Estás presente

Eres como un lunar, probablemente cancerígeno, que no puedo extirpar. No dejo de pensar en nuestras últimas palabras, llenas de amor y dolor. Mucho dolor. Una negación innegable. No podíamos decir adiós. Atinamos a expresar lo mucho que lo lamentábamos.

¿Cómo estás? Espero que te encuentres bien. El popular virus nos ha dado pie a una conversación embriagante y sin rumbo. Nos damos ánimos y nos aconsejamos sobre cómo venimos tratando de llevar nuestras vidas ahora.

Te has vuelto lo que querías, en realidad siempre lo fuiste. Me dices que me he vuelto lo que anhelaba, en realidad siempre lo fui. 

Nos recordamos que en viaje hacia nuestro propio interior y hacia ser mejores seres; a pesar de la cuarentena, aún no ha terminado. No es necesario darnos ánimos, es más como una reprimenda.

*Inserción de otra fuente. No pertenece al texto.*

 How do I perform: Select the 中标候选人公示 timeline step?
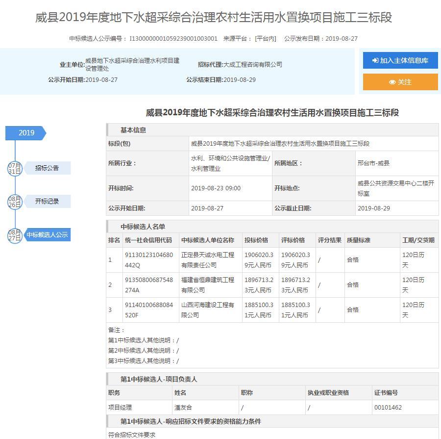(x=47, y=234)
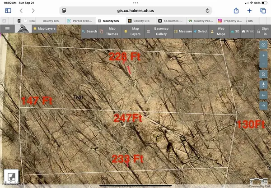Go to the previous map extent
The width and height of the screenshot is (271, 188).
click(263, 95)
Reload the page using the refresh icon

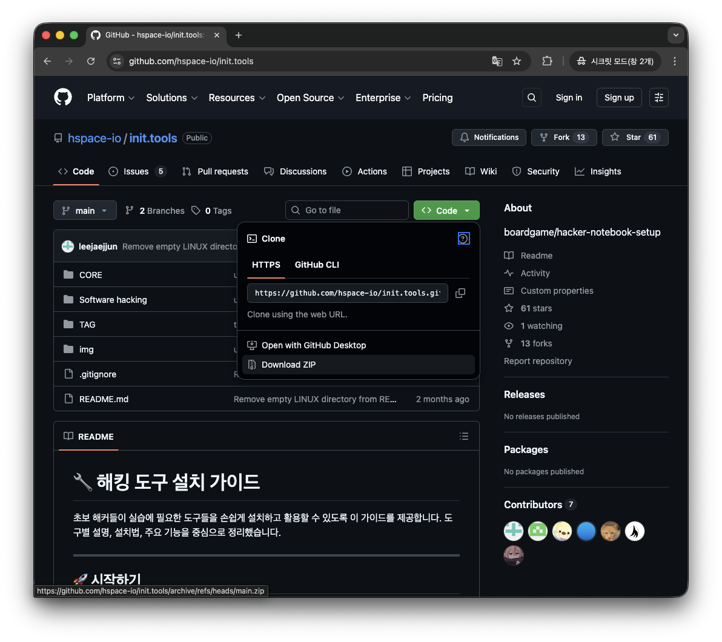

Hemos hecho y dicho lo que queríamos a lo largo de nuestras aún cortas vidas. Hemos amado con intensidad, hemos reído, llorado, confesado nuestros más profundos miedos y traumas. Nos hemos reconocido en el otro.

Ahora solo recordamos con cariño, nos abrazamos a la distancia, nos expresamos lo importante que fuimos uno para el otro. Y a pesar de que tomamos rumbos totalmente distinto, quizás opuestos, seguimos siendo el otro, nos seguimos reconociendo. 

Autodesterrado, mi autodestierro permanece adentro.